Andreas Wiedermanns "Carmen" im MMA
Draußen, vor dem ehemaligen Heizkraftwerk, tanzen die jungen Männer mit Migrationshintergrund schon vor der Premiere zu Klängen aus dem Smartphone. In Andreas Wiedermanns „Carmen“ sind sie später das uniformierte Wachpersonal der Zigarettenfabrik, die in dieser Aufführung Billig-Textilien für die Erste Welt herstellt. Und ehe der erste Chor von Georges Bizet erklingt, singt einer von ihnen ein melancholisches Lied aus der alten Heimat.

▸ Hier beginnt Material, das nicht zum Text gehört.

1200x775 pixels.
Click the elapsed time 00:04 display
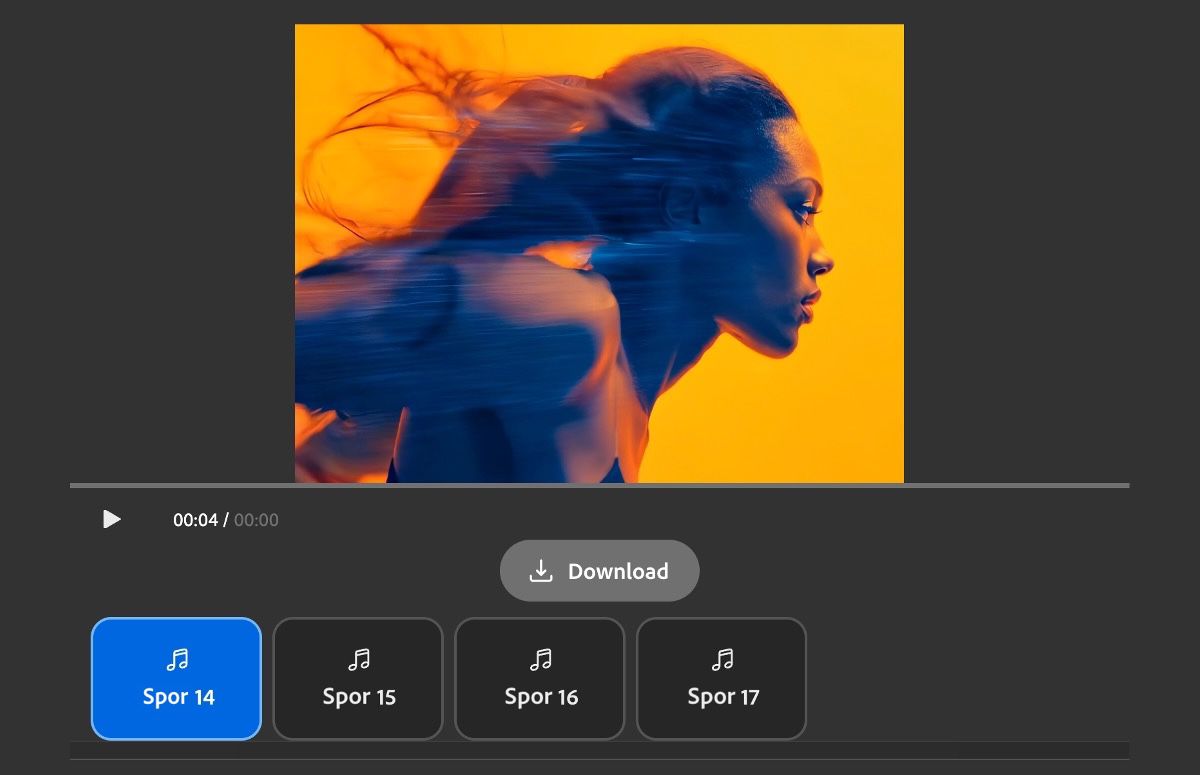pyautogui.click(x=196, y=519)
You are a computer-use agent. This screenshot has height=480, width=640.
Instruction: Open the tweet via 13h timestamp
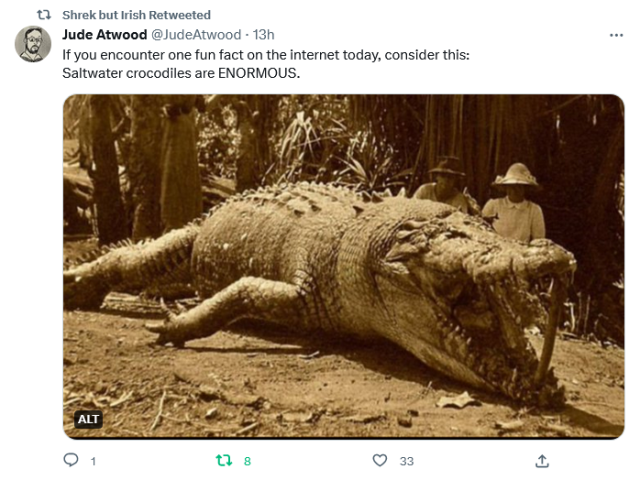(263, 35)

In der Aufführung im Mixed Munich Arts wirken der Flüchtlingschor „Zukunft“ und der Flüchtlingskinderchor „Viel Harmonie“ mit. Derlei ehrenamtliches Engagement ist ein wichtiger Beitrag zur Integration. Künstlerisch bleiben solche Auftritte schwierig: Regisseur Andreas Wiedermann ersetzt das für den Pariser Bürger von 1875 exotische Spanien von Bizets Oper allzu umstandslos durch Migranten. Der Münchner Bürger von 2017 bestaunt nun, wie sie die Damen des Chors schubsen und schmusen.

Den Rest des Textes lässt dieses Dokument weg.